According to the A. W. Kuchler U.S. potential natural vegetation types, Upper Southampton Township, Pennsylvania would have an Appalachian Oak (104) vegetation type with an Eastern Hardwood Forest (25) vegetation form.

==Transportation==

As of 2018 there were 68.27 mi of public roads in Upper Southampton Township, of which 2.00 mi were maintained by the Pennsylvania Turnpike Commission (PTC), 10.50 mi were maintained by the Pennsylvania Department of Transportation (PennDOT) and 68.27 mi were maintained by the township.

The Pennsylvania Turnpike (Interstate 276) passes east–west through Upper Southampton Township, but the nearest interchanges are to the west in Willow Grove and to the east in Bensalem. Pennsylvania Route 132 runs northwest–southeast through the township along Street Road and Pennsylvania Route 232 runs north–south through the township along Second Street Pike. Other important roads include County Line Road, which runs northwest–southeast along the southwestern border with Montgomery County; Bristol Road, which runs northwest–southeast along the northeastern border of the township; Davisville Road, which runs southwest–northeast along the northwestern border of the township; and Bustleton Pike, which runs north–south through the eastern corner of the township. SEPTA provides bus service to Upper Southampton Township along SEPTA City Bus Route 24, which begins in Southampton and heads south to Bethayres, Rockledge, and the Frankford Transportation Center in Northeast Philadelphia. Norfolk Southern Railway's Morrisville Line freight railroad line passes east–west through Upper Southampton Township.

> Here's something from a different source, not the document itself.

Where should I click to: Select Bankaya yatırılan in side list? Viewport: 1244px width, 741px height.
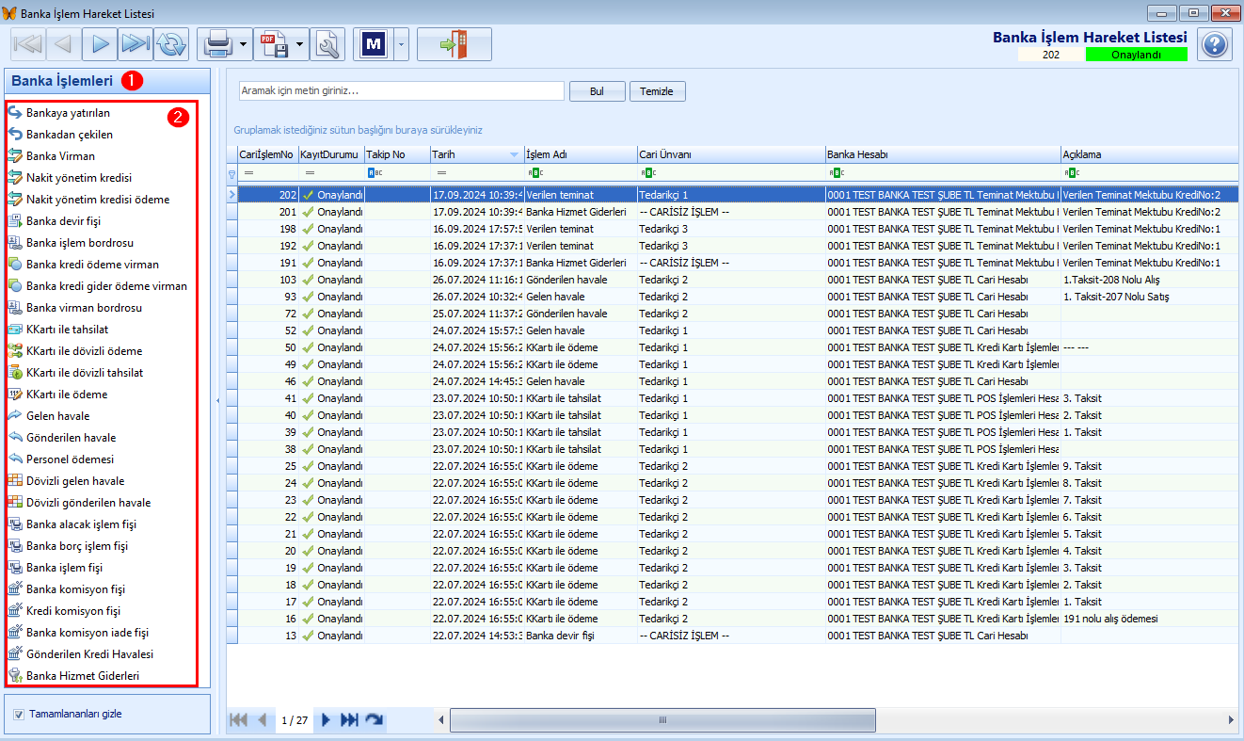pyautogui.click(x=68, y=113)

Upper Southampton Township had two commuter rail stations along SEPTA's Fox Chase/Newtown Line until February 1983, the Southampton station along Second Street Pike and the County Line station along County Line Road. Service was "temporarily" suspended due to a lack of ridership along the line. The train station has since been restored and is now a private residence. In the ensuing years (particularly post-1995), there has been interest in resuming passenger service by Bucks County officials; however, neighboring Montgomery County officials are staunchly opposed to it. Though rail service was initially replaced with a Fox Chase-Newtown shuttle bus, patronage remained light. The replacement bus service was far slower and less convenient than the train service it replaced, resulting in the shuttle bus being very unpopular. The traveling public never saw a bus service as a suitable replacement for a rail service.